Orexin B binds primarily and with high affinity to the OX2 receptor (OX2R), with significantly lower potency at OX1R — approximately five times less potent than Orexin A at OX1R. OX2R activation triggers G-protein signaling cascades that increase intracellular calcium, depolarize neurons, inactivate inhibitory potassium channels, and increase NMDA receptor expression on cell surfaces — producing long-lasting increases in neuronal excitability. Through these mechanisms Orexin B promotes arousal and wakefulness, modulates energy expenditure, and regulates reward and feeding circuits. Its selective action at OX2R makes it particularly important for wake-maintenance and has guided the development of OX2R-selective drugs for narcoleps

The orexin system — including Orexin B — is described as a master regulator of multiple vital functions. Its key roles include stabilizing wakefulness and suppressing transitions into sleep, regulating energy homeostasis and metabolism through brown adipose tissue activity and sympathetic nervous system signaling, modulating appetite and feeding behavior, regulating mood and emotional states, controlling the stress response and HPA axis activity, and influencing reward circuits and addiction-related behaviors. Orexin B specifically shows a neuroprotective role for dopamine neurons in the midbrain, with research demonstrating it protects against dopamine neuron degeneration — a finding with implications for Parkinson's disease.

Orexin B and the broader orexin system are being studied for narcolepsy and excessive daytime sleepiness — where orexin deficiency is the direct cause — cognitive impairment and age-related dementia, Parkinson's disease given the loss of orexin neurons observed in PD patients, depression and anxiety disorders, obesity and metabolic dysfunction, and addiction medicine. Intranasal delivery of orexin peptides is being investigated as a route to bypass the blood-brain barrier for therapeutic use in cognitive decline and narcolepsy, though CNS penetration remains variable and a key challenge.

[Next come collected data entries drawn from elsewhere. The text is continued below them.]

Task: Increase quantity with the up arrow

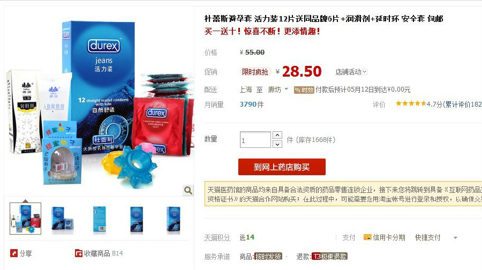Action: coord(277,135)
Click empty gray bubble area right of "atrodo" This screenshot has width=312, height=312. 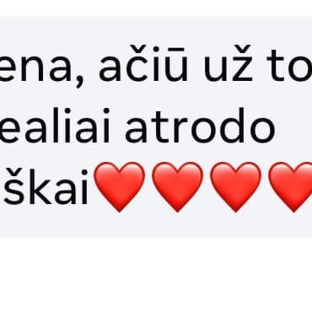pos(294,126)
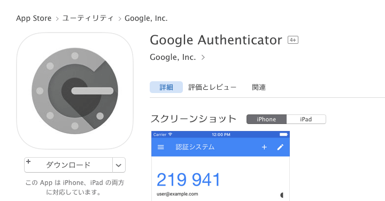Open Google, Inc. developer link under title

tap(173, 57)
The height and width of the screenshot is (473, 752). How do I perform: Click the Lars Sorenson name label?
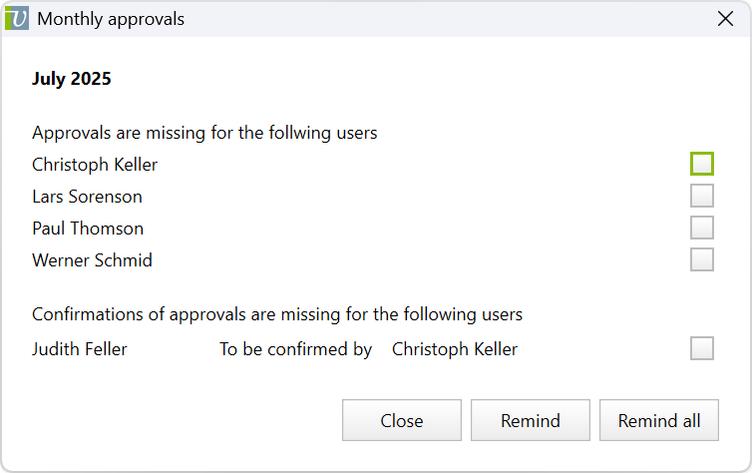pos(87,197)
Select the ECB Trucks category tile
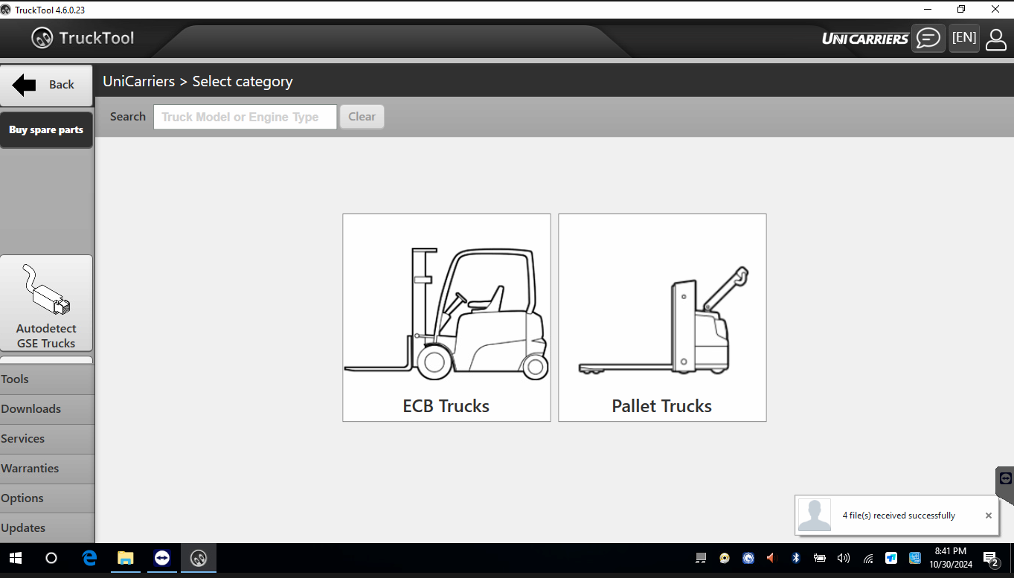Screen dimensions: 1014x578 click(446, 318)
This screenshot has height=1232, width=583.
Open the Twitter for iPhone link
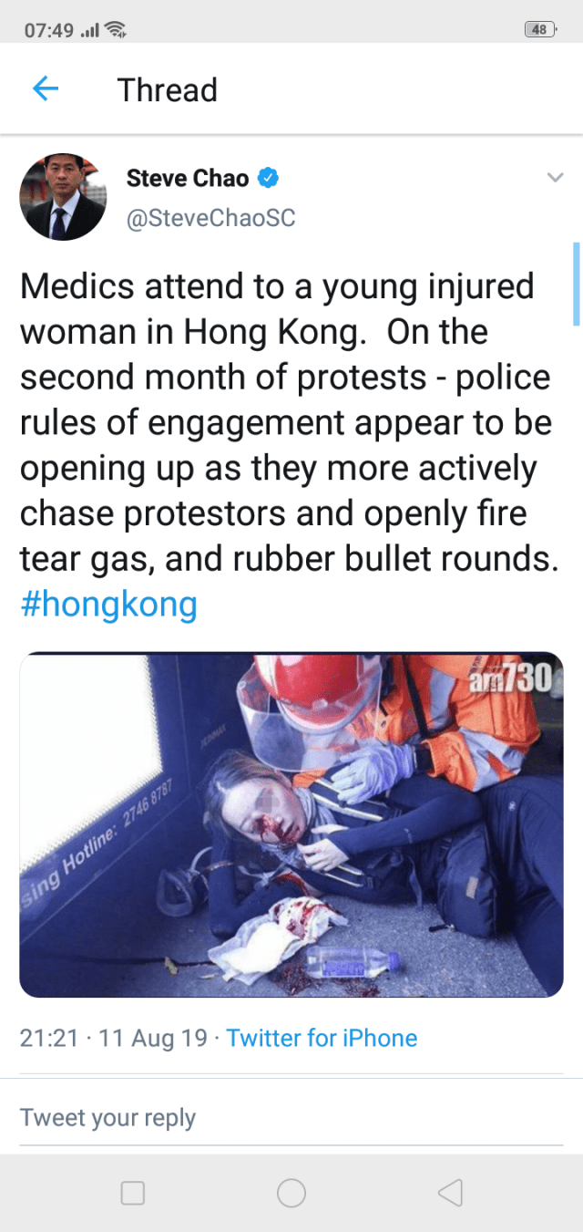(322, 1038)
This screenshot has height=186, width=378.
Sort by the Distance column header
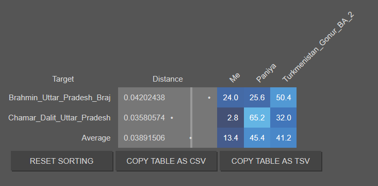click(x=168, y=79)
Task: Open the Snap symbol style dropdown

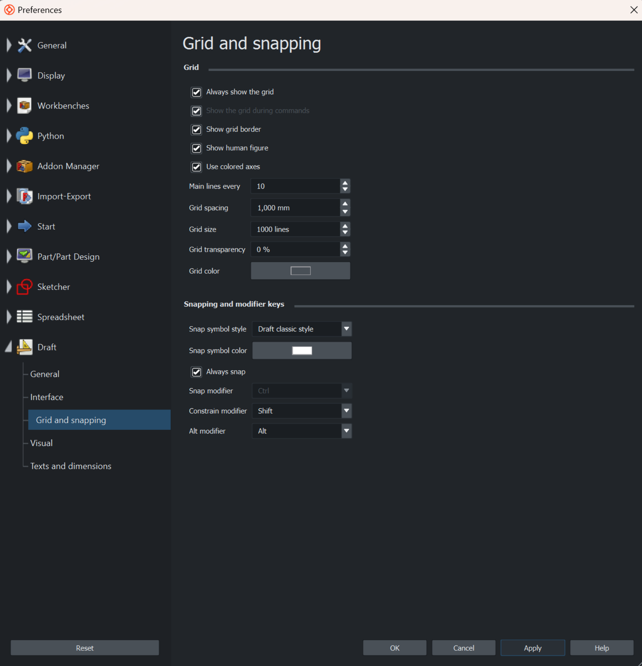Action: click(301, 329)
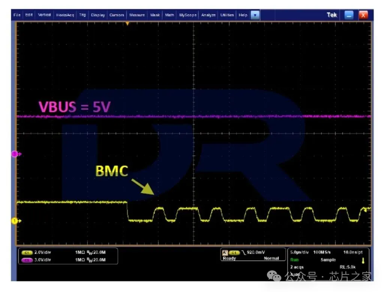Expand the menu bar dropdown arrow button
This screenshot has height=292, width=384.
255,15
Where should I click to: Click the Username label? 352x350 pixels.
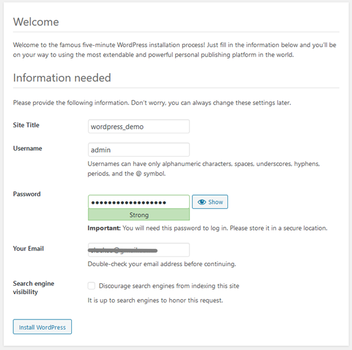click(27, 148)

Rather than administering Orexin B directly, the most clinically advanced therapeutic approach is blocking the orexin system to treat insomnia. Suvorexant (Belsomra) — a dual OX1R/OX2R antagonist — is FDA-approved for insomnia treatment. Lemborexant is another approved dual orexin receptor antagonist. On the opposite end, OX2R agonists such as danavorexton (TAK-925) are in clinical trials for narcolepsy, demonstrating that selectively activating OX2R — the primary target of Orexin B — increases wakefulness in narcoleptic patients.

Direct exogenous administration of Orexin B as a research peptide carries risks of cardiovascular effects including elevated blood pressure and heart rate through peripheral receptor activation, excessive arousal or anxiety at supraphysiological doses, and difficulty achieving consistent CNS penetration via systemic or intranasal routes. Systemic delivery is complicated by peripheral degradation and poor blood-brain barrier crossing. OX2R agonist drugs in clinical trials have generally shown acceptable tolerability, with headache and nausea among the most commonly reported side effects.

People with cardiovascular conditions including hypertension, arrhythmias, or coronary artery disease should avoid unsupervised use given orexins' sympathoexcitatory cardiovascular effects. Those with anxiety disorders or PTSD should exercise caution as orexin system overactivation has been linked to anxiety-like states. Pregnant or breastfeeding women should avoid it. As Orexin B itself has no approved clinical formulation and exists only as a research peptide, any use must remain strictly within qualified research settings under institutional oversight.